What this task involves: For the string "Instagram", find every matching line in the records and copy it.

Collected data:
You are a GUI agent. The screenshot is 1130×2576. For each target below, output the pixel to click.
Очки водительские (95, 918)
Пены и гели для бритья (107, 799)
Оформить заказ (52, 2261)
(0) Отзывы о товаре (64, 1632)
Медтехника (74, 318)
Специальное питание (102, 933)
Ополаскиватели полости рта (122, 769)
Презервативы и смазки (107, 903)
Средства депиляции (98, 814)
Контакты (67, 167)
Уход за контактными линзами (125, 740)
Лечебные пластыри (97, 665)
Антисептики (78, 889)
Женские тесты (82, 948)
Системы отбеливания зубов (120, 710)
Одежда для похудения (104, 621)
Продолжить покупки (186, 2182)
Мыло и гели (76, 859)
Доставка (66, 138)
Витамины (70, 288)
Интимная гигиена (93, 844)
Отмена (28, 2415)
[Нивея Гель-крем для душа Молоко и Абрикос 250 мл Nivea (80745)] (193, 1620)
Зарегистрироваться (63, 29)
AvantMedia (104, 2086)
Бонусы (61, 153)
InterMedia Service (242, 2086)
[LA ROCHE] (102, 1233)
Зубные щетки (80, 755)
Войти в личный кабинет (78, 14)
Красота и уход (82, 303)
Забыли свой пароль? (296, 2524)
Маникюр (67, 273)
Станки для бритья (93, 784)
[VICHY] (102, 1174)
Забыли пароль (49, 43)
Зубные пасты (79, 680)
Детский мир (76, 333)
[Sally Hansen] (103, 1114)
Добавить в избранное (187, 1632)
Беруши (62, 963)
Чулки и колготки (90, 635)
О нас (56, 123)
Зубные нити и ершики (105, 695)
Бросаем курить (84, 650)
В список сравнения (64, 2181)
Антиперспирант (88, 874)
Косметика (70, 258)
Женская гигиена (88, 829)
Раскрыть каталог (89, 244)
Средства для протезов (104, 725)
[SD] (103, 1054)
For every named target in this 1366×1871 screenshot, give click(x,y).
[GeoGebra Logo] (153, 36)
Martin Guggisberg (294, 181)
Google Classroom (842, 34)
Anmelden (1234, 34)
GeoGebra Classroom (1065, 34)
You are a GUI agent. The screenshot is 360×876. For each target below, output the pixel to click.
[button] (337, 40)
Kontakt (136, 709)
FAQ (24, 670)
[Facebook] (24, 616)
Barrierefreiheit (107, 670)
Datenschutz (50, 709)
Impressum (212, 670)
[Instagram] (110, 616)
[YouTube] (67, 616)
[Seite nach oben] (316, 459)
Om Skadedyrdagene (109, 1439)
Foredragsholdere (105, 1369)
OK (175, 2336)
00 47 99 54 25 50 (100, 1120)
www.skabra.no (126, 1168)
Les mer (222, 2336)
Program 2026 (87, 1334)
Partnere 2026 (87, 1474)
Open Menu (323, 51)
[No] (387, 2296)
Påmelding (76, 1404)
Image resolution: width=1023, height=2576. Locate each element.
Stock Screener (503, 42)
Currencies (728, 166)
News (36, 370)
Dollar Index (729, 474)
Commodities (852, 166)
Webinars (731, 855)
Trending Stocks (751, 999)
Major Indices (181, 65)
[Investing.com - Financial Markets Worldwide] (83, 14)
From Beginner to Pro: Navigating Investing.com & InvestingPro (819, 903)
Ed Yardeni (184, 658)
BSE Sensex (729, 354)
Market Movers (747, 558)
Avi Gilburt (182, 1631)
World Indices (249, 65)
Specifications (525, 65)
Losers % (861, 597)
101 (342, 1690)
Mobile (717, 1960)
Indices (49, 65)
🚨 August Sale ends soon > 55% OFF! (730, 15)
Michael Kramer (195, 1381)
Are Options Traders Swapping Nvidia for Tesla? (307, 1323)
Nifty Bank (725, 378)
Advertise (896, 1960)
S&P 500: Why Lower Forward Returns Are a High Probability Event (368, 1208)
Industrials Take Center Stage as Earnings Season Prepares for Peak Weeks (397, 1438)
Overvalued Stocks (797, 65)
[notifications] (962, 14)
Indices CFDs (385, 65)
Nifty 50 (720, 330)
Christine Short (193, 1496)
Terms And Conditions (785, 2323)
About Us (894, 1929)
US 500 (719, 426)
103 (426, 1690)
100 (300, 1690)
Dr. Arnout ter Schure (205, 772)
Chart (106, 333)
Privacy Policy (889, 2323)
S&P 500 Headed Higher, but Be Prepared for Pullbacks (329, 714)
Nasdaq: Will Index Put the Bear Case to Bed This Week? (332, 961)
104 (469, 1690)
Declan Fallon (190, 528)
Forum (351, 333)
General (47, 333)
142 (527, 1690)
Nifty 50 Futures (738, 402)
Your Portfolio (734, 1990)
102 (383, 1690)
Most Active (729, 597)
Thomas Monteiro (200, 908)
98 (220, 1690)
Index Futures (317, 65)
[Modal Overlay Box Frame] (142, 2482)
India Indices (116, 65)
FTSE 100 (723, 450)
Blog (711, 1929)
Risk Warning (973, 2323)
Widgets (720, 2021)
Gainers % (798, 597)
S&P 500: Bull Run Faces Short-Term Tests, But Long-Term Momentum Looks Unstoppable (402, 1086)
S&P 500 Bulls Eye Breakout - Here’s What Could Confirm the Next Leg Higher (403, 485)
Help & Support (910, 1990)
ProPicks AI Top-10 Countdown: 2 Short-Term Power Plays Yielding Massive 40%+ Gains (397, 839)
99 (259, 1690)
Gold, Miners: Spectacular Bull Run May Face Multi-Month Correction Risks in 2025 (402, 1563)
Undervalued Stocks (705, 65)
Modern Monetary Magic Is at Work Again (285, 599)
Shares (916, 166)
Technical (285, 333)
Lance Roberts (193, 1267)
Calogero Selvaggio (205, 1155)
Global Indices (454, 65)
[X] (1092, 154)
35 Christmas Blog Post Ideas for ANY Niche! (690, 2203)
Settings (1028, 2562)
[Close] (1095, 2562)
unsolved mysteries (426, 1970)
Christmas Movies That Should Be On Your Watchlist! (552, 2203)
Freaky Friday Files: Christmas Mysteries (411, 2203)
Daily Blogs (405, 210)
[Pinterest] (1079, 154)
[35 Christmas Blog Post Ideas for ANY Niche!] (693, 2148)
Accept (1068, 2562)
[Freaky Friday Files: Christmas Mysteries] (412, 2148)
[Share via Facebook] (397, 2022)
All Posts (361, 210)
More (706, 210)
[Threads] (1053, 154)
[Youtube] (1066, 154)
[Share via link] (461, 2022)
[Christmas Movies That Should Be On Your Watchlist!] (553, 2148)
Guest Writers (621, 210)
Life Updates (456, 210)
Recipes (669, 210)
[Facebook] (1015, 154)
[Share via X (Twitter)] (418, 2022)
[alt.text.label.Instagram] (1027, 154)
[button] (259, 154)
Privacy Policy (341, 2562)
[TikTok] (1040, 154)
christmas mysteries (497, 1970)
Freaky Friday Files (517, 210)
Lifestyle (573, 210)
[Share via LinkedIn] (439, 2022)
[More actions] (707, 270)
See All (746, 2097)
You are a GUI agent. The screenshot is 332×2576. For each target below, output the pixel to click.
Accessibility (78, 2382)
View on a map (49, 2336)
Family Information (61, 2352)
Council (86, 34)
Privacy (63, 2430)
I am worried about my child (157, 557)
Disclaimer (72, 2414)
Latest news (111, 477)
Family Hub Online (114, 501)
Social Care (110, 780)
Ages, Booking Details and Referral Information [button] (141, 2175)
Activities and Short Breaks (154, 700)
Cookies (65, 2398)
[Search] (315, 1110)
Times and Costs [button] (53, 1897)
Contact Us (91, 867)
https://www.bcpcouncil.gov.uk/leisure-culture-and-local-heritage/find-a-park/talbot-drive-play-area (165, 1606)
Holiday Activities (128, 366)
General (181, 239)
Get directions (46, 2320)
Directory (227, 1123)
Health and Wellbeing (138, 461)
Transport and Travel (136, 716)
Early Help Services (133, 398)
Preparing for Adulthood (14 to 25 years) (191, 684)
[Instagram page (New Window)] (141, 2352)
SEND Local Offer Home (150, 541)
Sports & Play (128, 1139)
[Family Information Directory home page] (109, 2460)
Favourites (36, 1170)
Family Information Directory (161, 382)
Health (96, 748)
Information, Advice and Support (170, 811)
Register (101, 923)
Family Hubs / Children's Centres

Response to the exercise:
[Instagram] (110, 616)
[alt.text.label.Instagram] (1027, 154)
[Instagram page (New Window)] (141, 2352)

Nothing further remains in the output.